MHW: New Administrator Hyde Seeks to Raise SAMHA's Role, Collaborations

Wednesday, January 6, 2010

NYAPRS Note: Here’s a very hopeful piece about new SAMHSA Administrator Pam Hyde’s plans to raise that agency’s visibility and impact in Washington, especially in increased long awaited collaborations with other federal agencies.

New SAMHSA Administrator Has Eye On BH In Health Care Reform
Mental Health Weekly  January 4, 2010

As Pamela S. Hyde moves forward in her new position as administrator of the Substance Abuse and Mental Health Services Administration SAMHSA), she makes it clear that issues surrounding behavioral health will be squarely at the center of all discussions once the House and Senate health care reform bills have been reconciled.

Hyde was confirmed by the Senate in November. She was former cabinet secretary of the New Mexico Human Services Department (See MHW, Oct. 12, 2009).

“Behavioral health has a big role to play in health care,” Hyde told MHW in an exclusive interview this month. “We know that behavioral health issues are a major cost driver to the health care system. We want to be at that table to make sure that behavioral health is addressed.” Such areas as cost containment and access to services are especially critical to the discussion, she added.

Passing parity was a major positive for the field and the agencies of jurisdiction are expected to issue the final regulations on the new mental health and addiction parity law this month.

“This parity bill is on the floor of where we need to be rather than the end of where we need to be,” said Hyde. The bill says that if a private insurer offers mental health coverage than it needs to be on par with medical health care. It does not mandate mental health care and does not cover things that are not in private health plans, he said.

Hyde said there are “tons of other areas” within the health care delivery system where behavioral health needs to be par with other health care issues — from how services are to be delivered to the scope of services to the workforce that provides those services. “I’m hopeful we can play a role in that as well,” Hyde said. “We have a long way to go.”

Forging Ahead On Interagency Development

On the topic of specific goals for the organization, Hyde noted that there is much going on in terms of interagency collaboration around drug abuse, prevention and wellness, veterans issues, health care reform, and health care finance, and that she hopes to have SAMHSA integral in those efforts.

“I hope to be able to lead SAMHSA at being at this table and making sure that the issue of behavioral health is always considered as we go forward,” she said. “I’m very pleased to be part of an administration that both collaborates well and clearly understands behavioral health supports.”

Hyde added, “My goal is to be a voice about those issues in the conversations [dealing with] interagency and triagency efforts.”

While Hyde said she has no immediate initiatives to discuss after being on the job for just a couple of weeks, there are some areas “percolating,” such as prevention and wellness and veterans military issues being among those efforts. In fact, she is scheduling meetings with the Veterans Administration (VA), the Department of Defense (DOD) and the National Guard to build on initiatives that they have already embarked on around the areas of veterans and mental health.

State budget issues continue to be a major concern, particularly having come from New Mexico, which like other states, is devastated by budget shortfalls, said Hyde.

“Each of the state agencies looking at mental health and substance abuse are going to have to work effectively at both advocating with and for other systems as well as working with other systems” to ensure that other systems will be able to provide those services, Hyde said.

Collaboration, Creativity Needed

Depending on what happens in the health care reform bill many adjustments need to happen, said Hyde. State [public mental health systems] are going to have to be more collaborative and more creative in putting funding streams together that serve people in their mental health system.

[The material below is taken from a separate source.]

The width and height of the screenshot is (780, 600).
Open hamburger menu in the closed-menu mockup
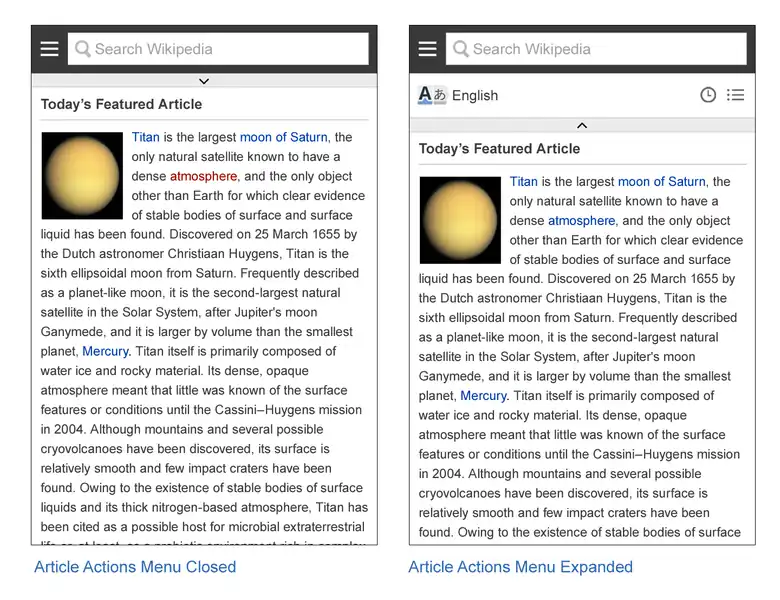(49, 49)
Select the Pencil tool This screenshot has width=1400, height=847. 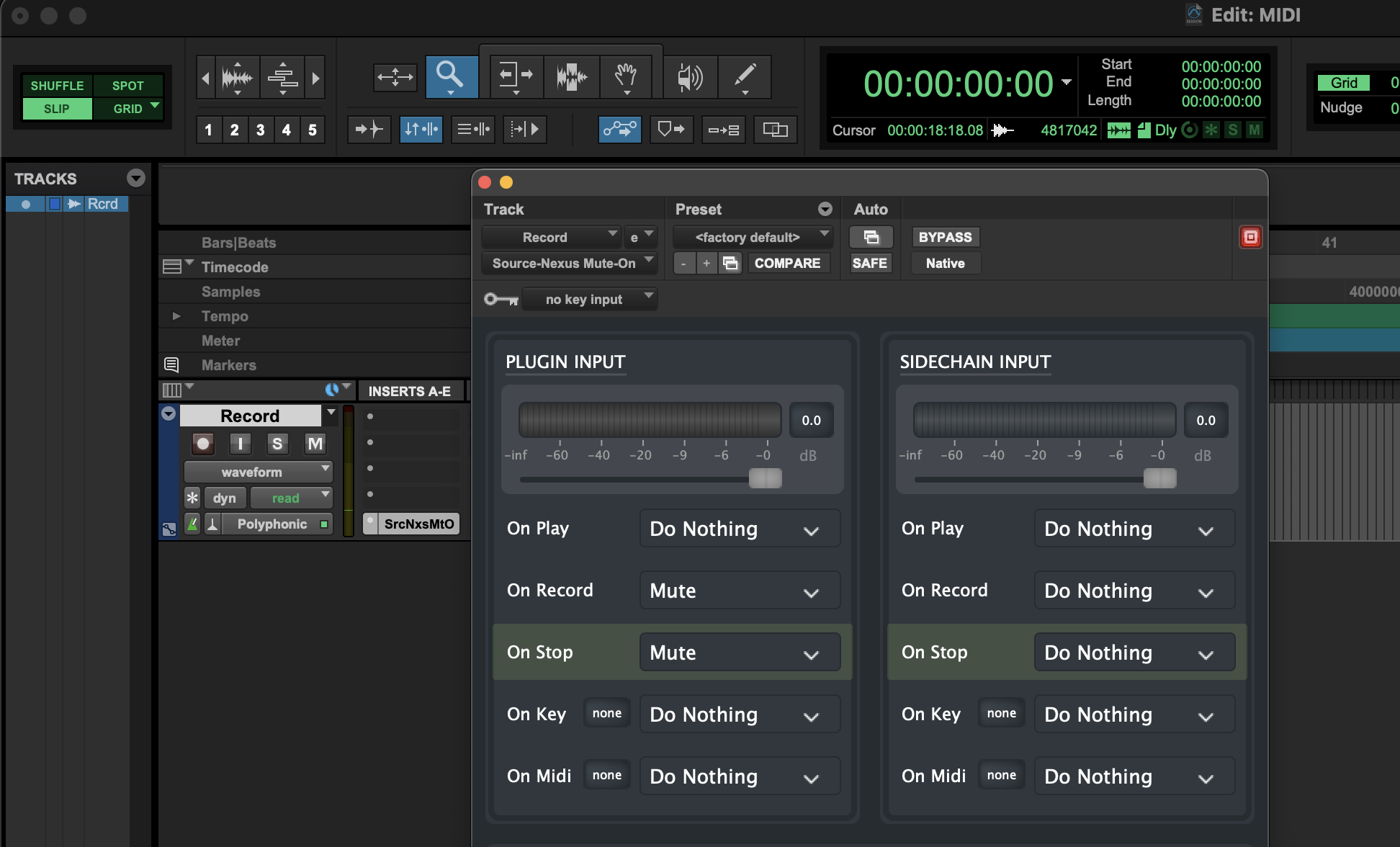pos(745,76)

The New Mexico Behavioral Health Purchasing Collaborative, a single statewide system of care created in 2004, allows most state agencies involved in behavioral health treatment and recovery to work as one in an effort to improve mental health and substance abuse services for adults and children in New Mexico.

Collaboration is not simple, says Hyde, former co-chair of the collaborative. “It is a very complex building of relationships between people and between systems [and understanding] of how different systems, such as corrections, juvenile justice and education work,” she said.

For example, it’s important to understand the difference of how Medicaid programs works versus the fundamental culture of a system driven primarily by block grants, she said. “Those systems are going to be more successful when they work together,” she said. It’s difficult; it takes much time and resources, and patience, she added.